## Short task a
In the forum thread about adding disk capacity, what size drive did SirDice swap in for each 2 TB drive in the ZFS RAID-Z pool?

## Document text

# # #

# Question on adding additional capacity



## dpalme (Apr 7, 2014)

I'm curious about something, I still have two caddies in the dell 2950 I'm using to add additional space.  I have a spare 1.5TB drive I'd like to put to use right now.  If I add that drive and the run GROWFS to expand the file system and then later decide I want to replace the drive with say a 2tb drive will that present a problem? 

I"m running a full raid 5 so I'm not as concerned with the drive replacement but being able to pick up the additional .5tb later on?


----------



## SirDice (Apr 7, 2014)

dpalme said:
			
		

> I'm curious about something, I still have two caddies in the dell 2950 I'm using to add additional space.  I have a spare 1.5TB drive I'd like to put to use right now.  If I add that drive and the run GROWFS to expand the file system and then later decide I want to replace the drive with say a 2tb drive will that present a problem?


As far as I know you can only use growfs(8) to expand an existing partition, you cannot use it to _add_ another disk. 



> I"m running a full raid 5 so I'm not as concerned with the drive replacement but being able to pick up the additional .5tb later on?


I've done that recently with a ZFS RAID-Z pool and it worked like a charm. Swapped out each 2 TB drive for a 3 TB one, let it resilver, then replaced the next one. Once all the drives were replaced the additional space became available.


----------



## dpalme (Apr 7, 2014)

So you're saying that there is no way to increase disk capacity with FreeBSD? 

That makes no sense.


----------



## wblock@ (Apr 7, 2014)

dpalme said:
			
		

> So you're saying that there is no way to increase disk capacity with FreeBSD?



No, that is not what he said.  growfs(8) is for enlarging UFS filesystems.  If your RAID has available space, that might work.  But a normal RAID5 will not give more space by replacing only one drive.


----------



## SirDice (Apr 8, 2014)

wblock@ said:
			
		

> But a normal RAID5 will not give more space by replacing only one drive.


Or by adding one drive.


----------



## Jimmy (Apr 8, 2014)

ZFS could really do with raid4 support for this scenario and the ability to rebuild the stripes+parity.


----------



## SirDice (Apr 8, 2014)

Jimmy said:
			
		

> ZFS could really do with raid4 support for this scenario and the ability to rebuild the stripes+parity.


It's not as easy as you might think. 

https://blogs.oracle.com/ahl/entry/expa ... tic_raid_z


----------

# # #

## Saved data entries
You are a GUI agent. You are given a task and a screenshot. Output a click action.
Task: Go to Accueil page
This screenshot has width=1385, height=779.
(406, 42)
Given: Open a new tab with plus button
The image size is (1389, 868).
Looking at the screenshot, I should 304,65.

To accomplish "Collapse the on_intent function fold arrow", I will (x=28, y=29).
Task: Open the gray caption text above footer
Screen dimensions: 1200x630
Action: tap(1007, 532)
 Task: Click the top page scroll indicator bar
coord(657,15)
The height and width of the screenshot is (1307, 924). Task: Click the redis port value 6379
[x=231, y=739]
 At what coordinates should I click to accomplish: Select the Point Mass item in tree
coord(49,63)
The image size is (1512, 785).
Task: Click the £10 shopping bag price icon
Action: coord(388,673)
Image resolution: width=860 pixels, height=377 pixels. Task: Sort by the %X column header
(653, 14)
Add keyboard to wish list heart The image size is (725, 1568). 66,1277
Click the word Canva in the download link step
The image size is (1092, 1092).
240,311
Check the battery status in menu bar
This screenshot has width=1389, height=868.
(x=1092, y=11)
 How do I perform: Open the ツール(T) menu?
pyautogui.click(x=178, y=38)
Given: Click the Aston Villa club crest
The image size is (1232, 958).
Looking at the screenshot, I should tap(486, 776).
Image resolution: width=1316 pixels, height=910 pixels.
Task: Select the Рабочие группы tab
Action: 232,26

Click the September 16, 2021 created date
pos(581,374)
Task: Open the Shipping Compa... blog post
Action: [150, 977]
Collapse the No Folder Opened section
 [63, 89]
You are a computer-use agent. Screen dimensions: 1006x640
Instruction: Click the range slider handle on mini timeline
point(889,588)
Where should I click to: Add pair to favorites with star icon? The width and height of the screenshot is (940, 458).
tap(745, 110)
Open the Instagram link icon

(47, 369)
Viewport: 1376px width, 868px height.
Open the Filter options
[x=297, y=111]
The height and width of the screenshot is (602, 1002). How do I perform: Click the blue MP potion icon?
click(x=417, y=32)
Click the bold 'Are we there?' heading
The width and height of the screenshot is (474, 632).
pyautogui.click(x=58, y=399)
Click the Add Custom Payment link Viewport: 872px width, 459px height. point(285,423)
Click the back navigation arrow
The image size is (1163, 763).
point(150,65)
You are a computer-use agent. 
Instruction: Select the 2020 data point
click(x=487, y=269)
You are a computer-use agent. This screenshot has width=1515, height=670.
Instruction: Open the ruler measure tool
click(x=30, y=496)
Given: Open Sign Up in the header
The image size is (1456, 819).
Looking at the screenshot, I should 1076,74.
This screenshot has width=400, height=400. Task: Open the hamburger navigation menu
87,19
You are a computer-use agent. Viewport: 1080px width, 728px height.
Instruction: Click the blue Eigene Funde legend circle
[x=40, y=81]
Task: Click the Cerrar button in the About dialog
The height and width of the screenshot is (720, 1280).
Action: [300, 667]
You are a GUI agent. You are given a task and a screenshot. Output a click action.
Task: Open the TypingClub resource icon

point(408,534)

# # #

## Short task b
Update the rows starting at the line that has "Click the word" and ending after the line that has "click(x=30, y=496)", putting "Command" wherever "Instruction" appears and changing nothing else. Return only those lines.

## Final answer a
A 3 TB drive.

## Final answer b
Click the word Canva in the download link step
The image size is (1092, 1092).
240,311
Check the battery status in menu bar
This screenshot has width=1389, height=868.
(x=1092, y=11)
 How do I perform: Open the ツール(T) menu?
pyautogui.click(x=178, y=38)
Given: Click the Aston Villa club crest
The image size is (1232, 958).
Looking at the screenshot, I should tap(486, 776).
Image resolution: width=1316 pixels, height=910 pixels.
Task: Select the Рабочие группы tab
Action: 232,26

Click the September 16, 2021 created date
pos(581,374)
Task: Open the Shipping Compa... blog post
Action: [150, 977]
Collapse the No Folder Opened section
 [63, 89]
You are a computer-use agent. Screen dimensions: 1006x640
Command: Click the range slider handle on mini timeline
point(889,588)
Where should I click to: Add pair to favorites with star icon? The width and height of the screenshot is (940, 458).
tap(745, 110)
Open the Instagram link icon

(47, 369)
Viewport: 1376px width, 868px height.
Open the Filter options
[x=297, y=111]
The height and width of the screenshot is (602, 1002). How do I perform: Click the blue MP potion icon?
click(x=417, y=32)
Click the bold 'Are we there?' heading
The width and height of the screenshot is (474, 632).
pyautogui.click(x=58, y=399)
Click the Add Custom Payment link Viewport: 872px width, 459px height. point(285,423)
Click the back navigation arrow
The image size is (1163, 763).
point(150,65)
You are a computer-use agent. 
Command: Select the 2020 data point
click(x=487, y=269)
You are a computer-use agent. This screenshot has width=1515, height=670.
Command: Open the ruler measure tool
click(x=30, y=496)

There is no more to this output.